**Description of the task:** Print every line of the data exactly as shown.

BEGIN Given entries

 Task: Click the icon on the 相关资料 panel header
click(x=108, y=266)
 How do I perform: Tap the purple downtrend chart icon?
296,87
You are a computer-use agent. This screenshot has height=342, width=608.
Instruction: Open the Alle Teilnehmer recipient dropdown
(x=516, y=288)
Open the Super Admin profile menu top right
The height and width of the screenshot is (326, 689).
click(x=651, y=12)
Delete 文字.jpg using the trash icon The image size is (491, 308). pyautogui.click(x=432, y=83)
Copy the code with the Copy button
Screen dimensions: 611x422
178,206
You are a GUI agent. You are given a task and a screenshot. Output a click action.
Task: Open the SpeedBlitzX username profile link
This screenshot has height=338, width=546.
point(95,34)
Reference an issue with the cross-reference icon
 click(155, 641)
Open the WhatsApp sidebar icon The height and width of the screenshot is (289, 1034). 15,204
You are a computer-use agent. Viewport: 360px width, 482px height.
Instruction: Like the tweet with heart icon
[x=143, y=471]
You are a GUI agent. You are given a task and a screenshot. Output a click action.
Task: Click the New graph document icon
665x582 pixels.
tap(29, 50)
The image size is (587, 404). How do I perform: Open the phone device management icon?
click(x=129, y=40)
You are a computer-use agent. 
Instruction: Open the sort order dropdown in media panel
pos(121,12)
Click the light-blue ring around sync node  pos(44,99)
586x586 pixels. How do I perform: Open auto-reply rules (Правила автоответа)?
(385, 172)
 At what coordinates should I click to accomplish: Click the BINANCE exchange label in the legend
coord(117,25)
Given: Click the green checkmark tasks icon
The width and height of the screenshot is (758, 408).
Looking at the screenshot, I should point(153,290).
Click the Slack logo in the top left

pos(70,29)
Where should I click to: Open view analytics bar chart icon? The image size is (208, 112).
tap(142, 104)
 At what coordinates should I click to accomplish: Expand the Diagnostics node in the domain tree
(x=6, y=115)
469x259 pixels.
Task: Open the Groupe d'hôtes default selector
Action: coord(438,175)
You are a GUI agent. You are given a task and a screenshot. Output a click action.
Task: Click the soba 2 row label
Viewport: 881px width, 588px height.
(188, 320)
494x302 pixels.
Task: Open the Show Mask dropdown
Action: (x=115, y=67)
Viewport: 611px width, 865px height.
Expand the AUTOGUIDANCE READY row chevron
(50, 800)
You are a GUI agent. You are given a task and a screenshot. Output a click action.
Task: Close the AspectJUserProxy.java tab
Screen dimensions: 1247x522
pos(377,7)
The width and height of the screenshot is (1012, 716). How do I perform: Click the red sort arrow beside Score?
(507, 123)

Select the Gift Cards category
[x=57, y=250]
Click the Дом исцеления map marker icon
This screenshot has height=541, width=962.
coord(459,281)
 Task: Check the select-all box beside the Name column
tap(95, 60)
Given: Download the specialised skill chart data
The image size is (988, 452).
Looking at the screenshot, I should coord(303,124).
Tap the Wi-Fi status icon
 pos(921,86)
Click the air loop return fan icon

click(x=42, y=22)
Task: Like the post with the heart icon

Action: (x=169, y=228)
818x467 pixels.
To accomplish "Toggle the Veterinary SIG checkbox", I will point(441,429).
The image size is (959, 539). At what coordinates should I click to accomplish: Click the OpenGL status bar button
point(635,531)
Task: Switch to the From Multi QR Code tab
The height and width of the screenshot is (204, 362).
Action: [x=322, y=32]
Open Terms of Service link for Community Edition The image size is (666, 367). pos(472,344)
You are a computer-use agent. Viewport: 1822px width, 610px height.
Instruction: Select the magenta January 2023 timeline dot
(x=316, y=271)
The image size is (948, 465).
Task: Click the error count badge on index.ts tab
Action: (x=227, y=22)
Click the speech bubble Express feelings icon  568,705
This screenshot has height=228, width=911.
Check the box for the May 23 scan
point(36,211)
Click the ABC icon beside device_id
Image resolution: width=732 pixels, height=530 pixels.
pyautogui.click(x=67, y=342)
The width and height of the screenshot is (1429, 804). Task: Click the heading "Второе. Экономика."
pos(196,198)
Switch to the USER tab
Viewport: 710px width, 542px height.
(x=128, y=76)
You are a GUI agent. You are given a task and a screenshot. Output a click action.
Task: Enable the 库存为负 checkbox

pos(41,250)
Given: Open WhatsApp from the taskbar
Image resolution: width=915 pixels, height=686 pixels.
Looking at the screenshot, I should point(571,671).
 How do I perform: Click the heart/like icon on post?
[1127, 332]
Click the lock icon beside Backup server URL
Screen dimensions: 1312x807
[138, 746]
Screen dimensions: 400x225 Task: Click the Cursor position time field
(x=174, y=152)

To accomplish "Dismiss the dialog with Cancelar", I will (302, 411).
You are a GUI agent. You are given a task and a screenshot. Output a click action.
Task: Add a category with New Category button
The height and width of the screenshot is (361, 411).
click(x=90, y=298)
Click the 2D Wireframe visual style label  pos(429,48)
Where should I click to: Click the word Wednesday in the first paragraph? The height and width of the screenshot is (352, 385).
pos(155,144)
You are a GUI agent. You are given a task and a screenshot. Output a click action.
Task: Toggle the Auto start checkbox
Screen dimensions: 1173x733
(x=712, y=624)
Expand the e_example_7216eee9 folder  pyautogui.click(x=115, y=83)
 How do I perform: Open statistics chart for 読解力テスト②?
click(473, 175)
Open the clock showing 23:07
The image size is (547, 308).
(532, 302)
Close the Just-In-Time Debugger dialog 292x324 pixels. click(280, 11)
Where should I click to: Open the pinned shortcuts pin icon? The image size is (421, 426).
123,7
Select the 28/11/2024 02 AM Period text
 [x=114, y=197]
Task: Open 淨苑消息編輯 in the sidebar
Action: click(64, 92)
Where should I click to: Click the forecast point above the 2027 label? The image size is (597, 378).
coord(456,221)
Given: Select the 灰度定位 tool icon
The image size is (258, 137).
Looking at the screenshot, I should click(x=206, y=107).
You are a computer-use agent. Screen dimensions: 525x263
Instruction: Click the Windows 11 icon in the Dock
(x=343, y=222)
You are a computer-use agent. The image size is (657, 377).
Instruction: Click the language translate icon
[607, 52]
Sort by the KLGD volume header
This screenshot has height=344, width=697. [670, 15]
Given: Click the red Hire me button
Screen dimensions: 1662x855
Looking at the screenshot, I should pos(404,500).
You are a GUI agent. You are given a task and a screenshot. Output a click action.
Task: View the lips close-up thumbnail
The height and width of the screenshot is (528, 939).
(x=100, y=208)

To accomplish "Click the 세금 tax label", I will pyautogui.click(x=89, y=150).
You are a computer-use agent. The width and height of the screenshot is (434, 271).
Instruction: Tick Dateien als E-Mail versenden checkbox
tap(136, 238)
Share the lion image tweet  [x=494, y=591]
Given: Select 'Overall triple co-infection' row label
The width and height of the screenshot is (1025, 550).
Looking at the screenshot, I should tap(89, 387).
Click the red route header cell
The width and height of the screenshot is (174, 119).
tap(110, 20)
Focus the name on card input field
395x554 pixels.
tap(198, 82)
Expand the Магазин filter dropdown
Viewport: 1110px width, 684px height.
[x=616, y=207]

END Given entries

**Solution below:**
 Task: Click the icon on the 相关资料 panel header
click(x=108, y=266)
 How do I perform: Tap the purple downtrend chart icon?
296,87
You are a computer-use agent. This screenshot has height=342, width=608.
Instruction: Open the Alle Teilnehmer recipient dropdown
(x=516, y=288)
Open the Super Admin profile menu top right
The height and width of the screenshot is (326, 689).
click(x=651, y=12)
Delete 文字.jpg using the trash icon The image size is (491, 308). pyautogui.click(x=432, y=83)
Copy the code with the Copy button
Screen dimensions: 611x422
178,206
You are a GUI agent. You are given a task and a screenshot. Output a click action.
Task: Open the SpeedBlitzX username profile link
This screenshot has height=338, width=546.
point(95,34)
Reference an issue with the cross-reference icon
 click(155, 641)
Open the WhatsApp sidebar icon The height and width of the screenshot is (289, 1034). 15,204
You are a computer-use agent. Viewport: 360px width, 482px height.
Instruction: Like the tweet with heart icon
[x=143, y=471]
You are a GUI agent. You are given a task and a screenshot. Output a click action.
Task: Click the New graph document icon
665x582 pixels.
tap(29, 50)
The image size is (587, 404). How do I perform: Open the phone device management icon?
click(x=129, y=40)
You are a computer-use agent. 
Instruction: Open the sort order dropdown in media panel
pos(121,12)
Click the light-blue ring around sync node  pos(44,99)
586x586 pixels. How do I perform: Open auto-reply rules (Правила автоответа)?
(385, 172)
 At what coordinates should I click to accomplish: Click the BINANCE exchange label in the legend
coord(117,25)
Given: Click the green checkmark tasks icon
The width and height of the screenshot is (758, 408).
Looking at the screenshot, I should point(153,290).
Click the Slack logo in the top left

pos(70,29)
Where should I click to: Open view analytics bar chart icon? The image size is (208, 112).
tap(142, 104)
 At what coordinates should I click to accomplish: Expand the Diagnostics node in the domain tree
(x=6, y=115)
469x259 pixels.
Task: Open the Groupe d'hôtes default selector
Action: coord(438,175)
You are a GUI agent. You are given a task and a screenshot. Output a click action.
Task: Click the soba 2 row label
Viewport: 881px width, 588px height.
(188, 320)
494x302 pixels.
Task: Open the Show Mask dropdown
Action: (x=115, y=67)
Viewport: 611px width, 865px height.
Expand the AUTOGUIDANCE READY row chevron
(50, 800)
You are a GUI agent. You are given a task and a screenshot. Output a click action.
Task: Close the AspectJUserProxy.java tab
Screen dimensions: 1247x522
pos(377,7)
The width and height of the screenshot is (1012, 716). How do I perform: Click the red sort arrow beside Score?
(507, 123)

Select the Gift Cards category
[x=57, y=250]
Click the Дом исцеления map marker icon
This screenshot has height=541, width=962.
coord(459,281)
 Task: Check the select-all box beside the Name column
tap(95, 60)
Given: Download the specialised skill chart data
The image size is (988, 452).
Looking at the screenshot, I should coord(303,124).
Tap the Wi-Fi status icon
 pos(921,86)
Click the air loop return fan icon

click(x=42, y=22)
Task: Like the post with the heart icon

Action: (x=169, y=228)
818x467 pixels.
To accomplish "Toggle the Veterinary SIG checkbox", I will point(441,429).
The image size is (959, 539). At what coordinates should I click to accomplish: Click the OpenGL status bar button
point(635,531)
Task: Switch to the From Multi QR Code tab
The height and width of the screenshot is (204, 362).
Action: [x=322, y=32]
Open Terms of Service link for Community Edition The image size is (666, 367). pos(472,344)
You are a computer-use agent. Viewport: 1822px width, 610px height.
Instruction: Select the magenta January 2023 timeline dot
(x=316, y=271)
The image size is (948, 465).
Task: Click the error count badge on index.ts tab
Action: (x=227, y=22)
Click the speech bubble Express feelings icon  568,705
This screenshot has height=228, width=911.
Check the box for the May 23 scan
point(36,211)
Click the ABC icon beside device_id
Image resolution: width=732 pixels, height=530 pixels.
pyautogui.click(x=67, y=342)
The width and height of the screenshot is (1429, 804). Task: Click the heading "Второе. Экономика."
pos(196,198)
Switch to the USER tab
Viewport: 710px width, 542px height.
(x=128, y=76)
You are a GUI agent. You are given a task and a screenshot. Output a click action.
Task: Enable the 库存为负 checkbox

pos(41,250)
Given: Open WhatsApp from the taskbar
Image resolution: width=915 pixels, height=686 pixels.
Looking at the screenshot, I should point(571,671).
 How do I perform: Click the heart/like icon on post?
[1127, 332]
Click the lock icon beside Backup server URL
Screen dimensions: 1312x807
[138, 746]
Screen dimensions: 400x225 Task: Click the Cursor position time field
(x=174, y=152)

To accomplish "Dismiss the dialog with Cancelar", I will (302, 411).
You are a GUI agent. You are given a task and a screenshot. Output a click action.
Task: Add a category with New Category button
The height and width of the screenshot is (361, 411).
click(x=90, y=298)
Click the 2D Wireframe visual style label  pos(429,48)
Where should I click to: Click the word Wednesday in the first paragraph? The height and width of the screenshot is (352, 385).
pos(155,144)
You are a GUI agent. You are given a task and a screenshot. Output a click action.
Task: Toggle the Auto start checkbox
Screen dimensions: 1173x733
(x=712, y=624)
Expand the e_example_7216eee9 folder  pyautogui.click(x=115, y=83)
 How do I perform: Open statistics chart for 読解力テスト②?
click(473, 175)
Open the clock showing 23:07
The image size is (547, 308).
(532, 302)
Close the Just-In-Time Debugger dialog 292x324 pixels. click(280, 11)
Where should I click to: Open the pinned shortcuts pin icon? The image size is (421, 426).
123,7
Select the 28/11/2024 02 AM Period text
 [x=114, y=197]
Task: Open 淨苑消息編輯 in the sidebar
Action: click(64, 92)
Where should I click to: Click the forecast point above the 2027 label? The image size is (597, 378).
coord(456,221)
Given: Select the 灰度定位 tool icon
The image size is (258, 137).
Looking at the screenshot, I should click(x=206, y=107).
You are a computer-use agent. Screen dimensions: 525x263
Instruction: Click the Windows 11 icon in the Dock
(x=343, y=222)
You are a computer-use agent. The image size is (657, 377).
Instruction: Click the language translate icon
[607, 52]
Sort by the KLGD volume header
This screenshot has height=344, width=697. [670, 15]
Given: Click the red Hire me button
Screen dimensions: 1662x855
Looking at the screenshot, I should pos(404,500).
You are a GUI agent. You are given a task and a screenshot. Output a click action.
Task: View the lips close-up thumbnail
The height and width of the screenshot is (528, 939).
(x=100, y=208)

To accomplish "Click the 세금 tax label", I will pyautogui.click(x=89, y=150).
You are a computer-use agent. The width and height of the screenshot is (434, 271).
Instruction: Tick Dateien als E-Mail versenden checkbox
tap(136, 238)
Share the lion image tweet  [x=494, y=591]
Given: Select 'Overall triple co-infection' row label
The width and height of the screenshot is (1025, 550).
Looking at the screenshot, I should tap(89, 387).
Click the red route header cell
The width and height of the screenshot is (174, 119).
tap(110, 20)
Focus the name on card input field
395x554 pixels.
tap(198, 82)
Expand the Магазин filter dropdown
Viewport: 1110px width, 684px height.
[x=616, y=207]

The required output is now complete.